Inzwischen sollte jedem klar sein, dass er sich bei Facebook und Co bis auf die Unterhose auszieht. Dennoch nehmen die meisten Nutzer lieber die Verletzung ihrer Privatsphäre in Kauf, als sich von der Sphäre der sozialen Medien abzukoppeln – dabei gibt es Alternativen.
Einen mittelschweren Hype löste etwa im vergangenen Jahr Ello aus – ein von einem Startup aus Vermont gegründetes Netzwerk, das sich Werbefreiheit und Datenschutz auf die Fahnen geschrieben hat. So verpflichten sich die Macher feierlich, Nutzerdaten nicht an andere Unternehmen weiter zu verkaufen und keine Werbung dritter Parteien zuzulassen. Eine Klarnamenspflicht gibt es nicht, Pseudonyme sind hier gern gesehen. Die aufdringliche Inszenierung als „Anti-Facebook“ wird von manchen allerdings kritisiert.
Bereits 2010 erschien Diaspora auf dem Plan. Der Unterschied zum großen Konkurrenten besteht hier darin, dass die Daten nicht in einem zentralen Rechner, sondern in einem Netzwerk von privaten Servern gespeichert werden, „Pods“ genannt. Der Nutzer kann entscheiden, auf welchem Pod seine Daten gespeichert werden und behält dadurch die Kontrolle über sie. Das macht die Installation allerdings kompliziert und erfordert technische Vorkenntnisse, weshalb Diaspora bis heute eine Nische für technisch Interessierte geblieben ist.
Dieses Manko will der neueste Mitbewerber Whispeer beheben – ein Startup aus Berlin, das erst in diesem Frühjahr an die Öffentlichkeit ging. Whispeer bietet erstmals eine „Ende-zu-Ende“-Verschlüsselung an, was bedeutet, dass nur Sender und Empfänger Zugriff auf die Daten haben, nicht aber der Betreiber des Servers. Anders als Diaspora soll Whispeer dank eines intuitiven Designs auch von Laien sofort nutzbar sein.
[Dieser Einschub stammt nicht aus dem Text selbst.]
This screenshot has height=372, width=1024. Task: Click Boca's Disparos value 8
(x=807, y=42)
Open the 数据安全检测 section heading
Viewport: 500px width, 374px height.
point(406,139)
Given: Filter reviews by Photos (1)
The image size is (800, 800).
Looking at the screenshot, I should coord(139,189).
Ein Problem, vor dem Netzwerke wie Ello und Whispeer stehen, ist, dass mit der Werbung die „traditionelle“ Einnahmequelle sozialer Medien weg fällt. Ello arbeitet an einem Modell, bei dem der Zugang kostenfrei bleibt, die Nutzer jedoch für einige Funktionen zur Kasse gebeten werden sollen. Whispeer setzt für die Anfangsphase auf freiwillige Spenden der Nutzer. Andere Netzwerke, wie Pheed und Tsu, entwickeln Modelle, nach denen die Nutzer an den Einnahmen beteiligt werden – Zugkraft haben diese aber noch nicht entwickeln können.
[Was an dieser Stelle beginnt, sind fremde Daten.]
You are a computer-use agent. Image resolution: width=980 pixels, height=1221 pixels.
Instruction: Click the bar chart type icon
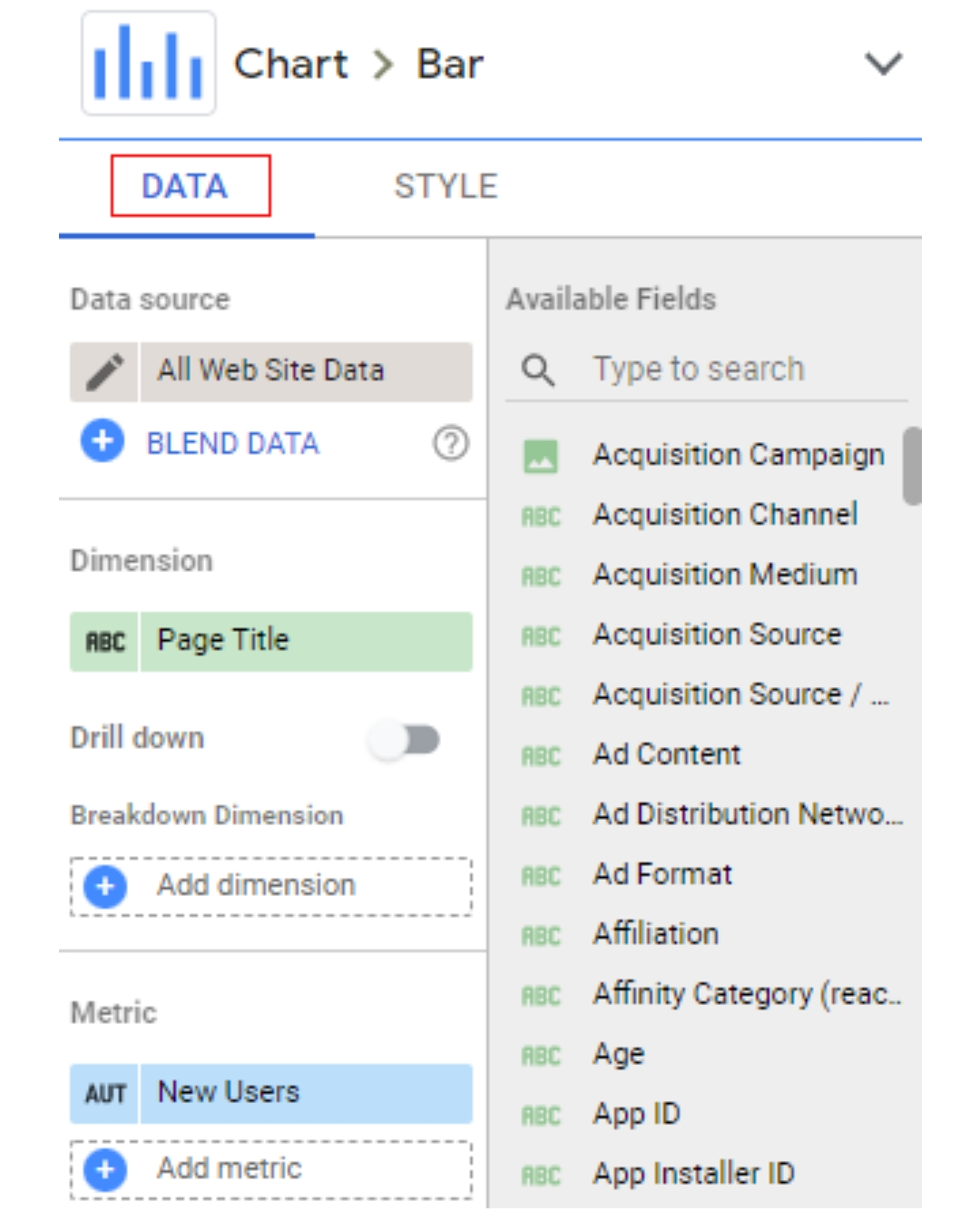pos(149,64)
Auch bei den Messengerdiensten gibt es Alternativen. Kurzfristig größere Bekanntheit erlangte etwa Threema, das sich als Alternative für wechselwillige Nutzer anbot, als Whatsapp von Facebook übernommen wurde. Threema verwendet ebenfalls eine Ende-zu-Ende-Verschlüsselung, genauso wie die Konkurrenten Textsecure und Telegram. Letzterer zeigte jedoch, dass auch mit einer Verschlüsselung keine hundertprozentige Sicherheit geboten werden kann: Die Verschlüsselungstechnik von Telegram wurde bereits von mehreren Kryptographie-Experten für unzureichend erklärt.
Mit jeweils nur wenigen Millionen Usern führen alle diese Netzwerke neben den großen Konkurrenten noch ein Schattendasein. Dass das so bleibt, muss jedoch nicht sein, wie die Vergangenheit zeigt – der ein oder andere wird sich noch daran erinnern, dass hierzulande mal ein Netzwerk namens „StudiVZ“ den Markt beherrschte.